School boards in primary education are being given increasing responsibility for school policy, strategy and quality assurance. Assistant professor of public administration Dr Marlies Honingh and researcher Prof. Femke Geijsel are questioning the assumed governance in this system: “The starting point that this always works well is naive.”

Schools must adhere to the plans of their school board, and with sometimes fifty schools under one board it is unlikely that the policy mapped out will be acceptable for all schools. What kind of dialogue is there between board and schools and how much scope is there for custom-made solutions? Researchers at Radboud University are looking for the answer to these questions. “The way in which you can offer customised solutions differs from school to school”, says public administrator Marlies Honingh.

It is a known problem of governance in organisations that carry out a public task: on the one hand accountability is expected from governance, while at the same time schools must respond flexibly to demands from students, parents and other partners involved with the school. Take an issue like ‘future-oriented education’. How does governance from above relate to the ideas within the schools and that may differ from school to school?

No one way of governance

According to the researchers there is no one correct way of governance, as governance is given form and meaning by interaction. With something like quality assurance in education it is important whether administrators and school leaders adopt a broad or a narrow vision. Narrow focusses on the cognitive and management aspects, broad stands for focus on other qualities, in the realisation that not everything is feasible.

The researchers have no preference for narrow or broad, but want to know how governance will be given form in the interaction between board and school leaders, also in cases where there is a conscious (or unconscious) difference of opinion.
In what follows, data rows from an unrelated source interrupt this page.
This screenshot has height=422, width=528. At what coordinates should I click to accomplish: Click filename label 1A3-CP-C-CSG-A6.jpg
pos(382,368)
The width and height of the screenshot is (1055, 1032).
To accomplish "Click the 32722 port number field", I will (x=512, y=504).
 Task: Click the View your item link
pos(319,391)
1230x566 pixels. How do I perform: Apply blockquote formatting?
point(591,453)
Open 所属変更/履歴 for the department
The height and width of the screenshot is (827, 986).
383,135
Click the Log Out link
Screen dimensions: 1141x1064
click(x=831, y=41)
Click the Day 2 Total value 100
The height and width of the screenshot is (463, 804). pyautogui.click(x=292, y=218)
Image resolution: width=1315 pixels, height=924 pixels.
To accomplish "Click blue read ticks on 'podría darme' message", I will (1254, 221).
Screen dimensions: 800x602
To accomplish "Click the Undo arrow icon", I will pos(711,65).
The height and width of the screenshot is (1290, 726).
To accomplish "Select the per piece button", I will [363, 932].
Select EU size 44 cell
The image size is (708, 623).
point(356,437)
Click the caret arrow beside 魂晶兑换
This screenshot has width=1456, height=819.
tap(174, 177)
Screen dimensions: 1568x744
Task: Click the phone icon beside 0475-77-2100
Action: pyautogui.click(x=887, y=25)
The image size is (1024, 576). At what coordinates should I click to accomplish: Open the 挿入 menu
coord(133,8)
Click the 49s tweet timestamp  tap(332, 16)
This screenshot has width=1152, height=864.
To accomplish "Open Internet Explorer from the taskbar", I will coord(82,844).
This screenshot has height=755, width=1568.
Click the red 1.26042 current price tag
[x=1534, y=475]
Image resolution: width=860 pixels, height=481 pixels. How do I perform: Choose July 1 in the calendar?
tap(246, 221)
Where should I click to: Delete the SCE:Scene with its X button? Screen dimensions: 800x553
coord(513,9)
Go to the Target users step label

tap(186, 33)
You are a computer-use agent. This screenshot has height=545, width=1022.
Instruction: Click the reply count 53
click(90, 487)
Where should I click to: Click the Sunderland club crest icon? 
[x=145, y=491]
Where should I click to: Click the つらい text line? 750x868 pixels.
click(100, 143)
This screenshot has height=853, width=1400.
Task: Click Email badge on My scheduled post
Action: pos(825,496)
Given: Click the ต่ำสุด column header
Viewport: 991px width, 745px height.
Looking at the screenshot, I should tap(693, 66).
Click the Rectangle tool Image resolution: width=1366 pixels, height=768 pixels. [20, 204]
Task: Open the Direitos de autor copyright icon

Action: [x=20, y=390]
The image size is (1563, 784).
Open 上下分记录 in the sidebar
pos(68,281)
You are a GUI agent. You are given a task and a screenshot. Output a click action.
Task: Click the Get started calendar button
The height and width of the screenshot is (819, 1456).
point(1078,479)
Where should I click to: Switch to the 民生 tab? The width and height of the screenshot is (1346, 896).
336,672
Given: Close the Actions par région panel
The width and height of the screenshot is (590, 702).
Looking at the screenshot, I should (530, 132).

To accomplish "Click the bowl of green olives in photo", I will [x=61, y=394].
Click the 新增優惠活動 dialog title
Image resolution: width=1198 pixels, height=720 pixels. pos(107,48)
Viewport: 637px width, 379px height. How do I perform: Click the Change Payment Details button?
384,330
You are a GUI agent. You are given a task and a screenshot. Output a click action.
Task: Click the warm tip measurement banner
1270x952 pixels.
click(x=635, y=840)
Femke Geijsel of the Radboud Teachers Academy outlines the consequences of a ‘mismatch’: “Then a school leader will stop sharing all the relevant information, and also the dilemmas and uncertainties.” According to Honingh a lack of trust puts governance at risk, and with it also the assumed guarantee of education quality.

More dynamic

Should we spare ourselves the misery and abolish the governance layer, as Ton van Haperen recently put forward in his book 'Het bezwaar van de leraar' (The objection of the teacher)? This goes too far for the researchers. According to Honingh it is desirable for the authorities to have one contact point, instead of separate consultation with all the schools. “Governance from the top has brought us a long way. But the current system is also one size fits all, while we know that in practice it is problematic and full of uncertainties.”

Honingh calls for more play in the system. “This is missing at present. Take something like-future-oriented education: as it is uncertain what this actually means, governance purely based on output will probably be found to be inadequate. Room is needed for creativity.” Femke Geijsel considers it high time that we face the lack of flexibility. And the researchers aren’t the only ones. “We see that our research questions are also relevant in practice.”

Together with Femke Geijsel and Martijn Nolen, assistant professor of public administration Marlies Honingh obtained a € 450.000 research grant to study governance relations in primary education. Femke Geijsel works as a researcher at the Radboud Teachers Academy and until the end of this year was professor by special appointment at the University of Amsterdam. Martijn Nolen is affiliated to Tilburg University as an education lawyer.

This article was published in Radboud Recharge.